LA VAKAGA :  ENTRE PROPAGANDE ET MISÈRE, LE PARADOXE D'UN APPEL AU TROISIÈME MANDAT DE TOUADERA
Manifestation à Ouandja , Soutien affiché à la candidature de Faustin Archange Touadéra.

Par la rédaction de Corbeau News Centrafrique, CNC.

 La sous-préfecture de Ouandja, située à plus de 1000 kilomètres de Bangui, dans la préfecture de la Vakaga, région de Fertit, vient d’enregistrer un acte politique inattendu. Un mémorandum daté du 13 janvier 2025, signé par “la population de Ouandja”, demande officiellement la candidature du président Faustin Archange Touadera aux élections présidentielles de décembre 2025.

# [DONNÉES FOURNIES]
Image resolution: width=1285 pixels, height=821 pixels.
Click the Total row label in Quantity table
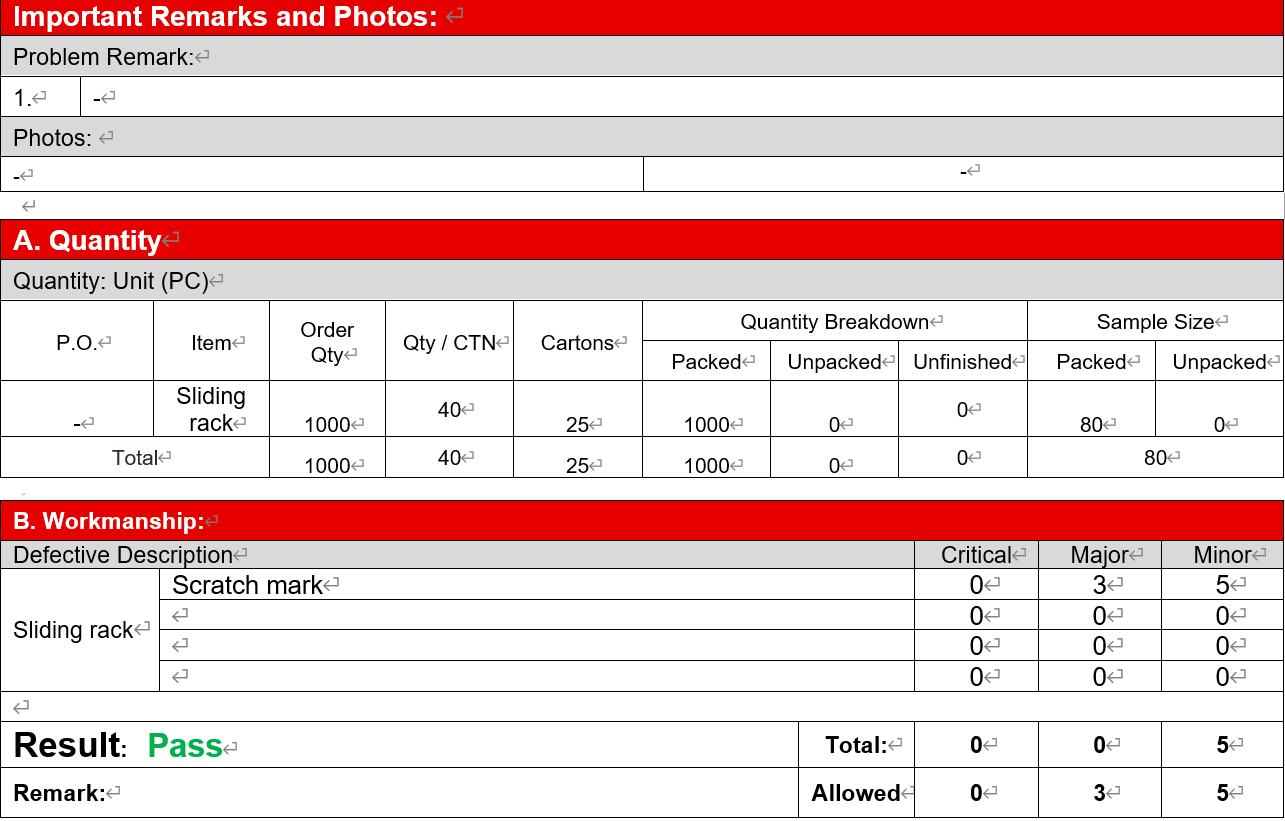[132, 457]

# [ACTIONS À MENER]
1. Répondez à ces questions sur l'article sur Ouandja :
(a) Quelle rédaction signe l'article ?
(b) À quelle distance de Bangui se trouve la sous-préfecture de Ouandja ?
(c) De quelle date est le mémorandum ?
2. Recopiez à l'identique le passage de l'article sur Ouandja qui s'ouvre sur les mots contenant « LA VAKAGA :  ENTRE » et se clôt sur « de décembre 2025. ».
Les données n'ont aucun lien avec l'article sur Ouandja.

# [RÉPONSES DE L'EXERCICE]
1.
(a) La rédaction de Corbeau News Centrafrique (CNC).
(b) À plus de 1000 kilomètres.
(c) Du 13 janvier 2025.

2.
LA VAKAGA :  ENTRE PROPAGANDE ET MISÈRE, LE PARADOXE D'UN APPEL AU TROISIÈME MANDAT DE TOUADERA
Manifestation à Ouandja , Soutien affiché à la candidature de Faustin Archange Touadéra.

Par la rédaction de Corbeau News Centrafrique, CNC.

 La sous-préfecture de Ouandja, située à plus de 1000 kilomètres de Bangui, dans la préfecture de la Vakaga, région de Fertit, vient d’enregistrer un acte politique inattendu. Un mémorandum daté du 13 janvier 2025, signé par “la population de Ouandja”, demande officiellement la candidature du président Faustin Archange Touadera aux élections présidentielles de décembre 2025.